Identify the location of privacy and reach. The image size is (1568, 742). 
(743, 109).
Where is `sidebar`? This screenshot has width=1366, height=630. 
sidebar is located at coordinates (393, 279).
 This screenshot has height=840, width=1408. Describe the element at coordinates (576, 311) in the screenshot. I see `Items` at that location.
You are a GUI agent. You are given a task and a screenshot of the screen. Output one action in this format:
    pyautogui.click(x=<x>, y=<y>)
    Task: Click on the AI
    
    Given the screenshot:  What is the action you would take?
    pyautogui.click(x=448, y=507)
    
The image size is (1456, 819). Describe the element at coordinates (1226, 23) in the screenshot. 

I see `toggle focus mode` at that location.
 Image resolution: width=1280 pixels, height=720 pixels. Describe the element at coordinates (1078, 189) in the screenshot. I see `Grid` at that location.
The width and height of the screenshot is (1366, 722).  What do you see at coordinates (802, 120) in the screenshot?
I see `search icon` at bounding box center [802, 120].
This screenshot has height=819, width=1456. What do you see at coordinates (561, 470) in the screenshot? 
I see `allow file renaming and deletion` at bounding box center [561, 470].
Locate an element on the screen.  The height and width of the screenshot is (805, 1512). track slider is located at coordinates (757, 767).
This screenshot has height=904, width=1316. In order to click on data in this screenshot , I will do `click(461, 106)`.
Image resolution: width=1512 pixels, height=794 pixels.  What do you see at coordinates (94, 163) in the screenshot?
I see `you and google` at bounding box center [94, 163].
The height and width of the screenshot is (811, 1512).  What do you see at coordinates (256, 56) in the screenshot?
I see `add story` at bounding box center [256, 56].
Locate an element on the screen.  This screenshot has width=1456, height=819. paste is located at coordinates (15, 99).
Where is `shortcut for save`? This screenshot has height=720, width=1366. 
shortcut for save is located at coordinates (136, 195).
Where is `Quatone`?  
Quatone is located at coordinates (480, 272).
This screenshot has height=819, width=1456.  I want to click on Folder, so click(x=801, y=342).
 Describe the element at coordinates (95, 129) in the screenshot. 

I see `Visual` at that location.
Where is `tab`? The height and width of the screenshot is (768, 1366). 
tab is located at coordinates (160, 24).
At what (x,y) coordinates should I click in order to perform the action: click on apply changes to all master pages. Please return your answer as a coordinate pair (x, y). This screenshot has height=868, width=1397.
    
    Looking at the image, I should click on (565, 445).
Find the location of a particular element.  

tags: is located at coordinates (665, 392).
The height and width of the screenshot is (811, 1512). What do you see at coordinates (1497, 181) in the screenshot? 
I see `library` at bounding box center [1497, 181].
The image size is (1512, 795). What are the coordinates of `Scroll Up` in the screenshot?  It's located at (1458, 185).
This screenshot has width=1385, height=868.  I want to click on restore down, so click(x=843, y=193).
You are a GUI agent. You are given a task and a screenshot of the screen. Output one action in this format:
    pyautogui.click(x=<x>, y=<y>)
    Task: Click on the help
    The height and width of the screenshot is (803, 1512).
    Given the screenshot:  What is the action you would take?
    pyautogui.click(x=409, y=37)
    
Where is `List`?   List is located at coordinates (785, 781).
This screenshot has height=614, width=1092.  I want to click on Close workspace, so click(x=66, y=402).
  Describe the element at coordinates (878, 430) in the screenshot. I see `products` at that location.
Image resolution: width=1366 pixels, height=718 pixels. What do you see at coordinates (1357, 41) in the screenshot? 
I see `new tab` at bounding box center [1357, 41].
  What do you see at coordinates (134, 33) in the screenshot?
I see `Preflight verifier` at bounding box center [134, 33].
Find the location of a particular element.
--------------------
** What you will do **
Reproduce the records above word for word, everything from the line containing "coordinates (757, 767)." down to the line containing "center [1497, 181].", with both of those lines included.

** Solution for this problem **
Locate an element on the screen.  The height and width of the screenshot is (805, 1512). track slider is located at coordinates (757, 767).
This screenshot has height=904, width=1316. In order to click on data in this screenshot , I will do `click(461, 106)`.
Image resolution: width=1512 pixels, height=794 pixels.  What do you see at coordinates (94, 163) in the screenshot?
I see `you and google` at bounding box center [94, 163].
The height and width of the screenshot is (811, 1512).  What do you see at coordinates (256, 56) in the screenshot?
I see `add story` at bounding box center [256, 56].
Locate an element on the screen.  This screenshot has width=1456, height=819. paste is located at coordinates (15, 99).
Where is `shortcut for save`? This screenshot has height=720, width=1366. 
shortcut for save is located at coordinates (136, 195).
Where is `Quatone`?  
Quatone is located at coordinates (480, 272).
This screenshot has height=819, width=1456.  I want to click on Folder, so click(x=801, y=342).
 Describe the element at coordinates (95, 129) in the screenshot. 

I see `Visual` at that location.
Where is `tab`? The height and width of the screenshot is (768, 1366). 
tab is located at coordinates (160, 24).
At what (x,y) coordinates should I click in order to perform the action: click on apply changes to all master pages. Please return your answer as a coordinate pair (x, y). This screenshot has height=868, width=1397.
    
    Looking at the image, I should click on (565, 445).
Find the location of a particular element.  

tags: is located at coordinates (665, 392).
The height and width of the screenshot is (811, 1512). What do you see at coordinates (1497, 181) in the screenshot? 
I see `library` at bounding box center [1497, 181].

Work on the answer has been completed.